The truth is, I have to be sedentary. That is outpatient medicine for you nowadays. Patient satisfaction 101 dictates that you to sit down while talking to patients. Plus, I am tied to my laptop computer and I cannot type without sitting down and balancing it on my knees. All patient charts are right there at my fingertips, no need to walk to pick up a file. My exam rooms abut my corner office and I can get to all three of those rooms in under ten steps. Less time spent walking means more time spent with the patient.
AND Instant Messenger on the computer means I can talk to anyone in my office at any time without moving an inch…

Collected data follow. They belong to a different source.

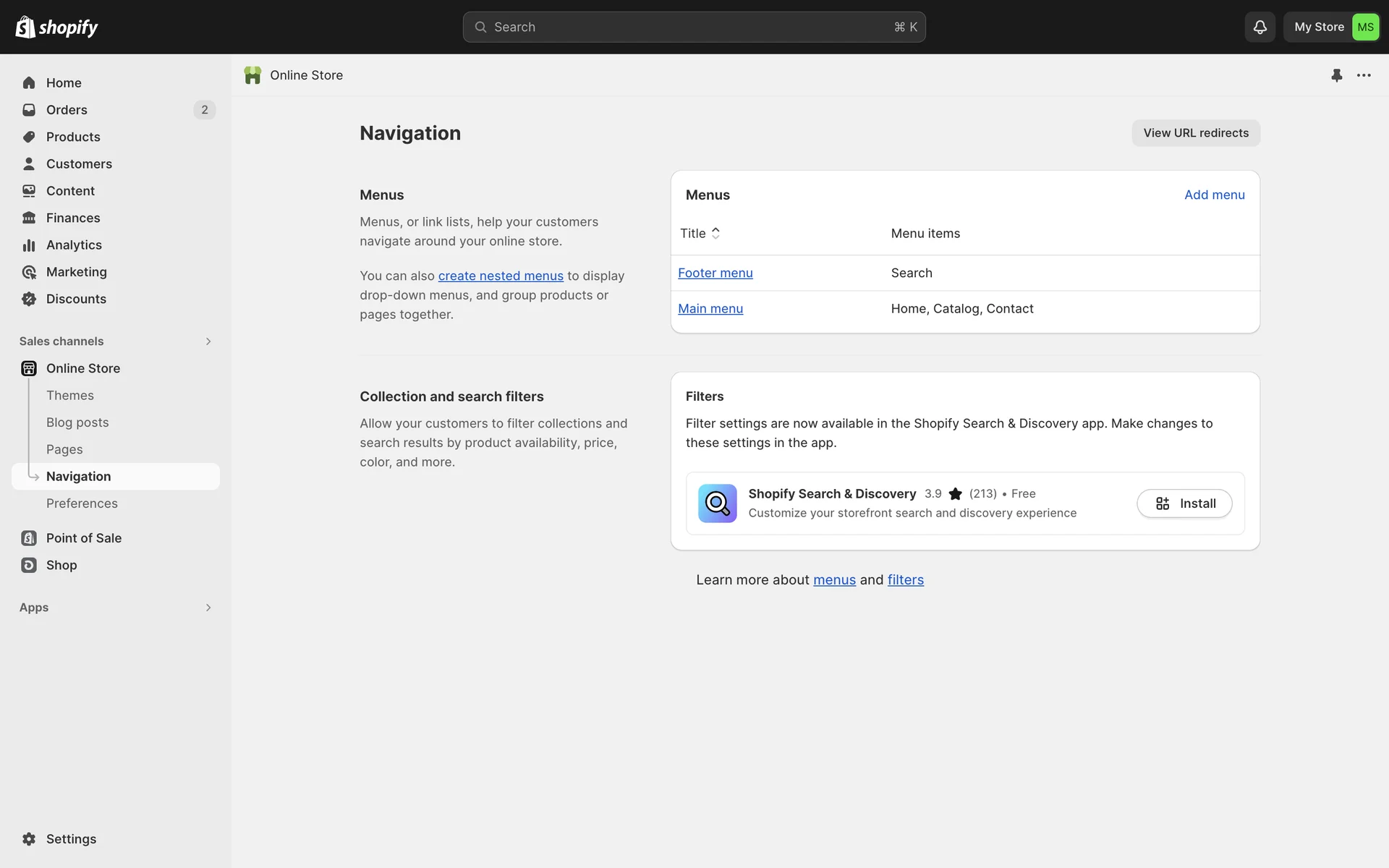Select Preferences under Online Store
This screenshot has height=868, width=1389.
tap(82, 503)
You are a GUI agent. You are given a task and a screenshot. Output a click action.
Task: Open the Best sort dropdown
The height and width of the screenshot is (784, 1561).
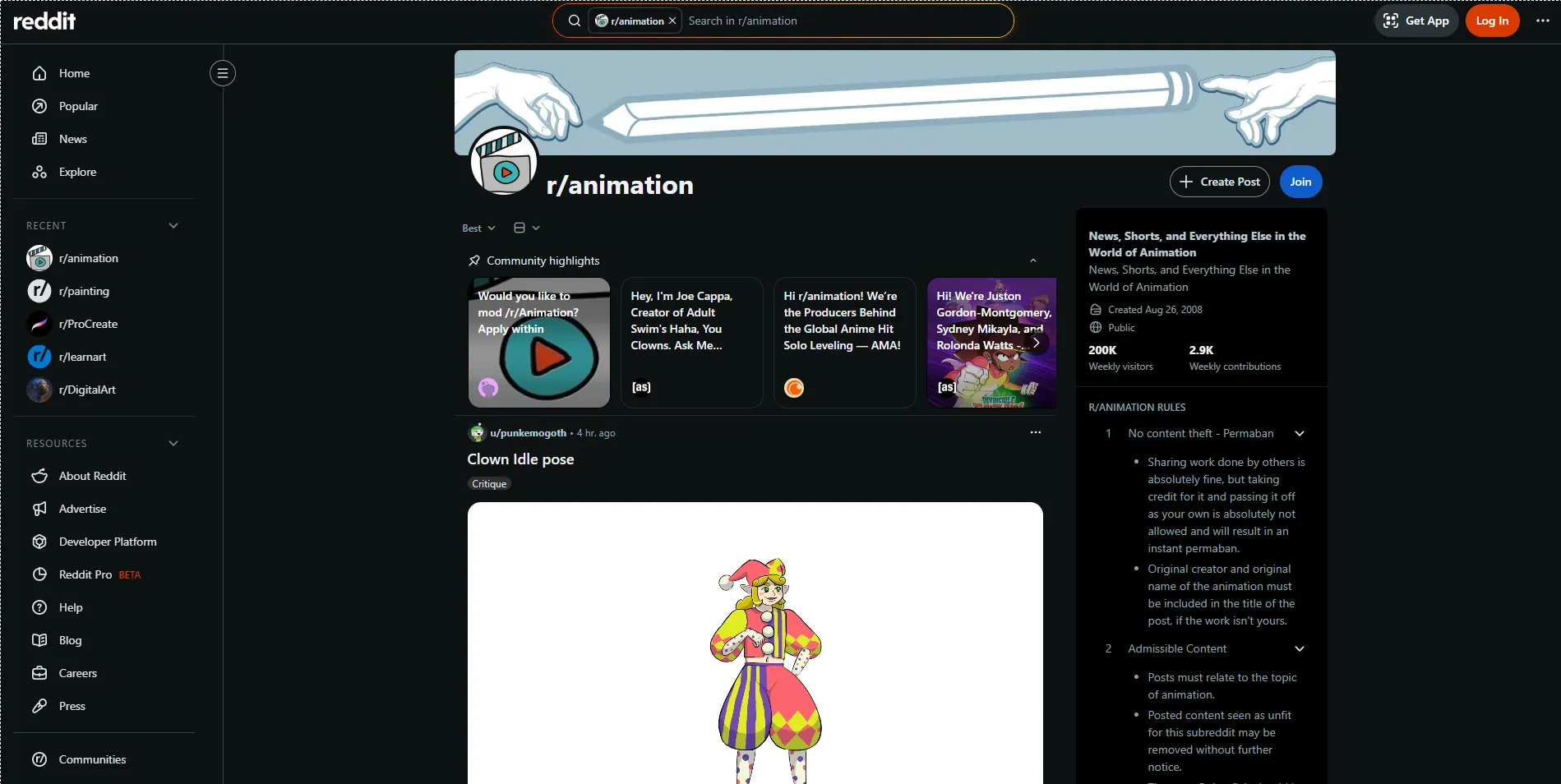coord(478,228)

If you are concerned about my cardiovascular health, fear not. I do get exercise in other ways every day (running in the neighborhood or at the park).
The 1900’s saw amazing innovations. Washing machines. Vacuum cleaners. Mechanization of production. All with the goal of increased leisure time. And we got it. Tons more leisure time. Less back breaking labor. But we also got vitamin D deficiency from lack of sunshine which also contributes to osteoporosis which is exacerbated by a lack of weight bearing exercises from our sedentary lifestyles. We have worsening obesity issues, diabetes, cardiovascular disease… The list goes on.
Now, we spend our leisure time and our money on exercise programs of one sort or another and it makes me laugh at myself. I think of a treadmill as being about as fun as mowing a lawn, but here we are anyway.
Thank you, Industrial Revolution!
Just like with every prescription I write there is always a trade off, a side effect, an unintended consequence. I wonder what the future will bring us.